1浪目で受かると思われた医学部の後期試験の面接で、テーマだった「安楽死」について面接官と30分も熱く議論をしたところ失敗。結局、2浪をして、最終的にセンター試験800点中740点をとり、信州大学医学部に合格した。

「やはり、志望校に特化した勉強をするのが一番効率的です。僕の場合はベーシックな内容を幅広く確実に押さえることが得意だったので、センター試験の配点が高い医学部を受験し合格しました」

■大学で基礎研究にはまり、憧れの先生のいる皮膚科医の道へ
 
 高校時代の失敗を教訓に、大学では1年目からコツコツと真面目に勉強した。専門課程の講義では一度も赤点をとらず、すべて一発合格だった。
 
 医学部の3~5年では基礎研究にはまり、生化学教室でおこなわれていたがんの基礎研究には寝る間を惜しんで参加した。そして、この時の経験が「皮膚科医」への道につながっていく。
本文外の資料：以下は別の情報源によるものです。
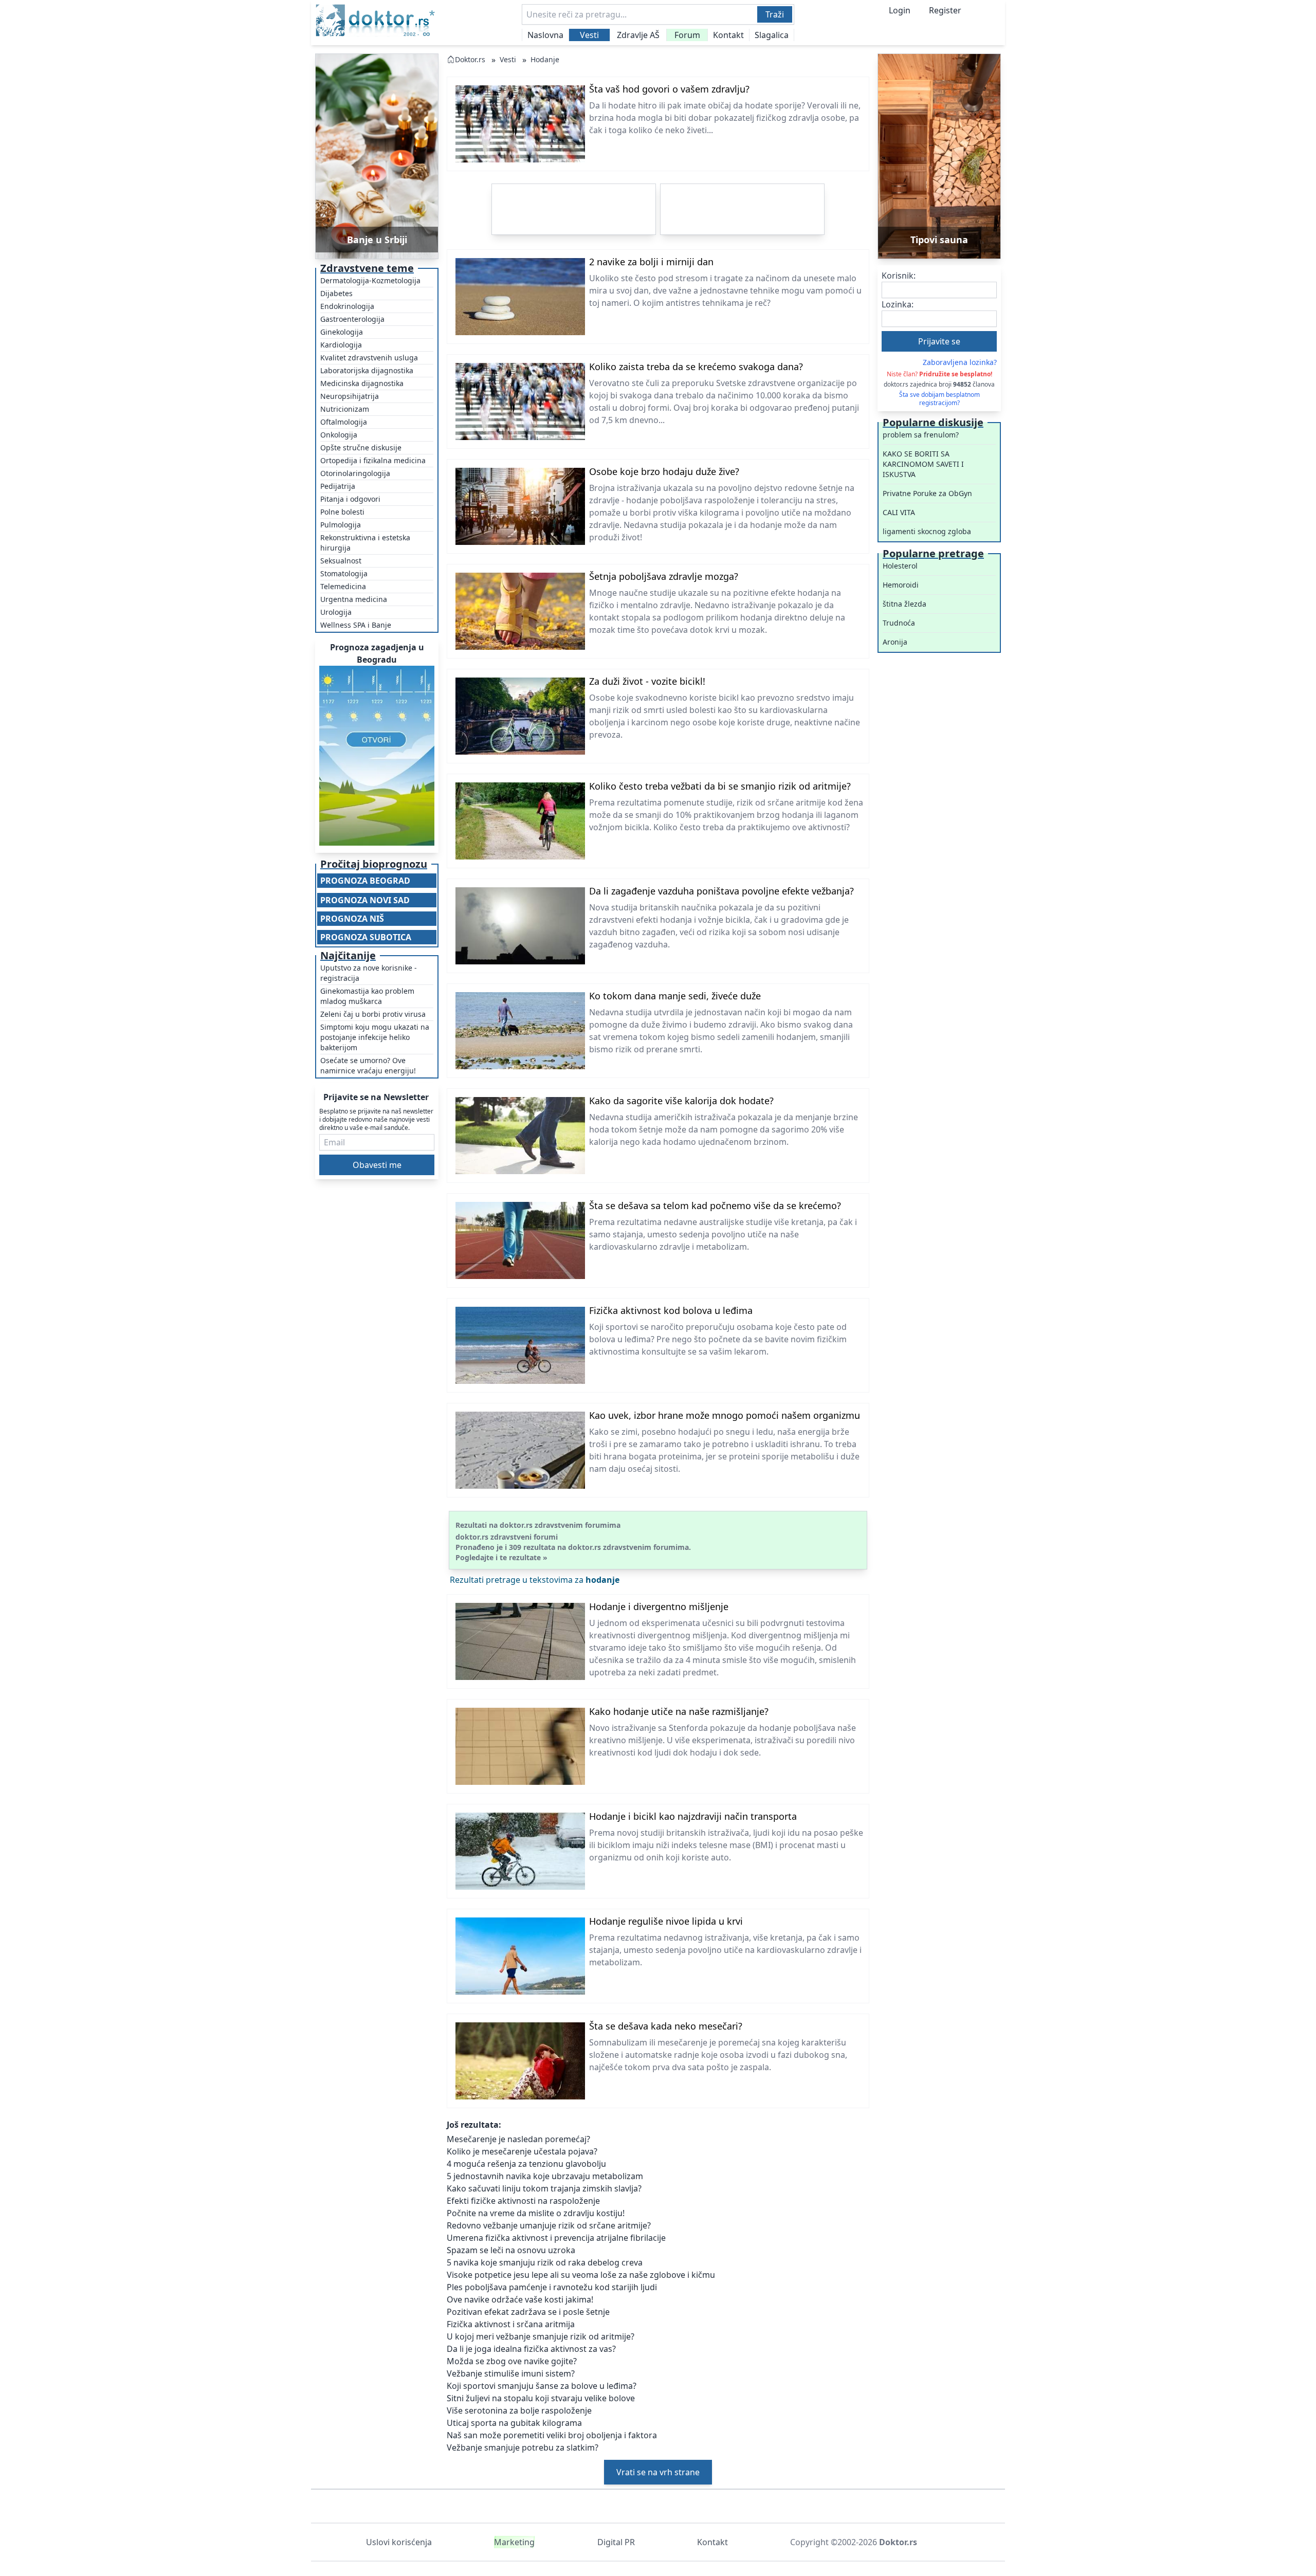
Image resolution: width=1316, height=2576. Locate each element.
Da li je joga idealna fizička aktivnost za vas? (531, 2348)
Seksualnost (340, 560)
 当時の「憧れの先生」は、皮膚科領域の基礎研究で多くの先進的な論文を発表していた慶應義塾大学医学部皮膚科学教授の天谷雅行医師だ。

「憧れの先生のいる診療科はひかれますし、モチベーションも高まりますよね」
 
 大塚医師が医学部を卒業した2003年は、臨床研修でローテート(研修医が病院の各科を順に回って研修する)がスタートしておらず、医学部時代に専門科を決めなければならなかった時代だ。

「臨床で患者さんを診療でき、基礎研究もおこなえ、がんも診られるという条件で絞っていくと、選べる診療科はそんなに多くなく……。消化器内科なども考えましたが、臨床が忙しかったり急変もあったりして、研究にあまり時間を割くことができないだろうと考えました。そこで最終的に、皮膚科に決めました」
 
 当時、国内ではまだ、皮膚科領域のがん研究はそれほど進んでいなかった。卒業後は、基礎研究ができて、皮膚免疫の研究にも強かった京都大学皮膚科学教室で研修することを決めた。